両者は明治安田J1でも9月22日に対戦したばかり。その試合では、立ち上がりから主導権を握ったホームのFC東京が、26分に青木 拓矢のパスカットを起点にアダイウトンがレアンドロとのパス交換で前進すると、左足でミドルシュートを決めて先制した。
その後もFC東京ペースで試合は推移したものの、43分に名古屋がペナルティーエリアのすぐ脇でFKを獲得。相馬 勇紀がズラしたボールをシュヴィルツォクが強振すると、レアンドロに当たってコースが変わり、ゴールに吸い込まれた。
前半は守勢一辺倒だった名古屋は、後半開始から長澤 和輝と木本 恭生を投入し、システムを[4-1-4-1]に変更。

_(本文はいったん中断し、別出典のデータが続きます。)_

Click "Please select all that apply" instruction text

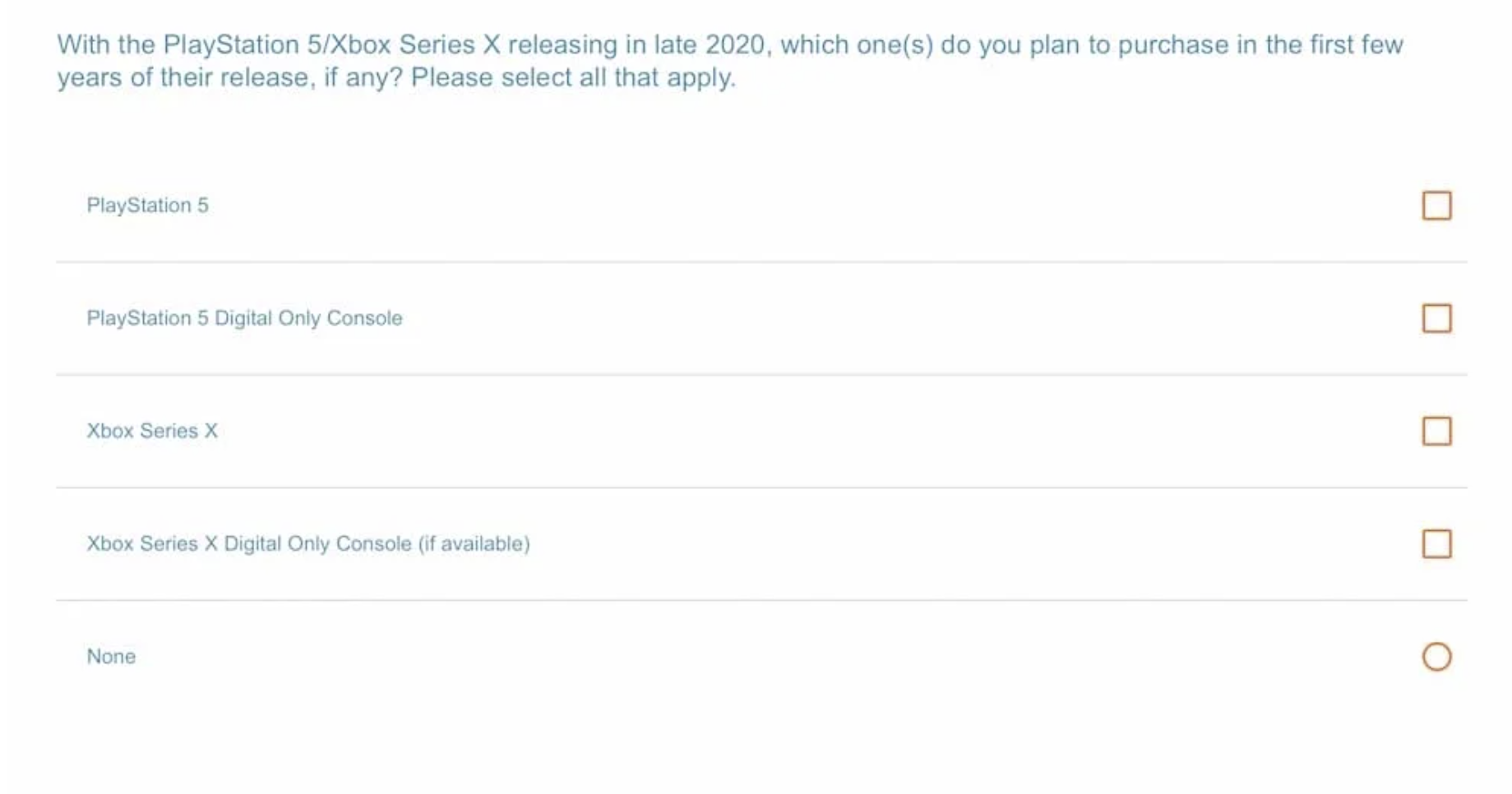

中盤に厚みを持たせると、FC東京も三田 啓貴と古巣戦となる永井 謙佑を送り込み、2点目を狙いに出る。
しかし、終盤にFC東京のレアンドロがプレッシャーを掛けにいった場面で、中谷 進之介の顔面を強打。レッドカードが提示され、FC東京は10人での戦いを強いられることになった。
それでも積極的に攻撃に出たのはFC東京。交代出場の田川 亨介を中心に勝点3を狙いに出たが、名古屋の守備を崩し切ることができず、1人多い名古屋も後半アディショナルタイムに決定的なシュートを放ったものの、GK波多野 豪の好セーブに遭い、1-1の引き分けで終わった。
実力伯仲の両チームだが、FC東京のレアンドロはJリーグから3試合、クラブから2試合と合計5試合の出場停止処分が科され、この準決勝は2試合ともに出場できない。替わる選手も能力は高いが、その穴をどう埋めて堅い守備を誇る名古屋からアウェイゴールを奪うかが、まずは注目ポイントとなる。できれば前回対戦のように先制して自分たちのリズムで試合を進めたい。
逆に名古屋は、まずは無失点で切り抜けることが第一目標。9月26日に行われたJ1第30節・大分戦で負傷したキム ミンテが出場できるかどうかが微妙で、一抹の不安はあるが、こちらも代役となりそうな木本は高さでは遜色なく戦える選手。GKランゲラックを中心とした中央の守りはリーグでも随一であり、簡単に破らせるわけにはいかない。
一方で、攻撃陣は負傷していた選手が次々と戦列に復帰し、充実の陣容となってきた。直近のJ1第31節・広島戦では得点は取れなかったものの、あとは決めるだけというチャンスは何度もあり、ゴールへの期待値はシーズン前半戦よりも高くなっている。ポーランド代表として実績十分のシュヴィルツォク、もしくは後半戦で調子を上げている前田 直輝が中心となり、FC東京ゴールに攻め込んでいきたい。
1992年から始まったこのJリーグのカップ戦を名古屋はまだ獲得したことがないばかりか、これまでの29年間(※1995年は開催なし)でベスト4が最高の順位だ。その壁を乗り越えるためにも、まずはホームで行われる第1戦を無失点、そしてできれば複数得点で勝ち切り、苦手なアウェイの第2戦に余裕を持って臨みたい。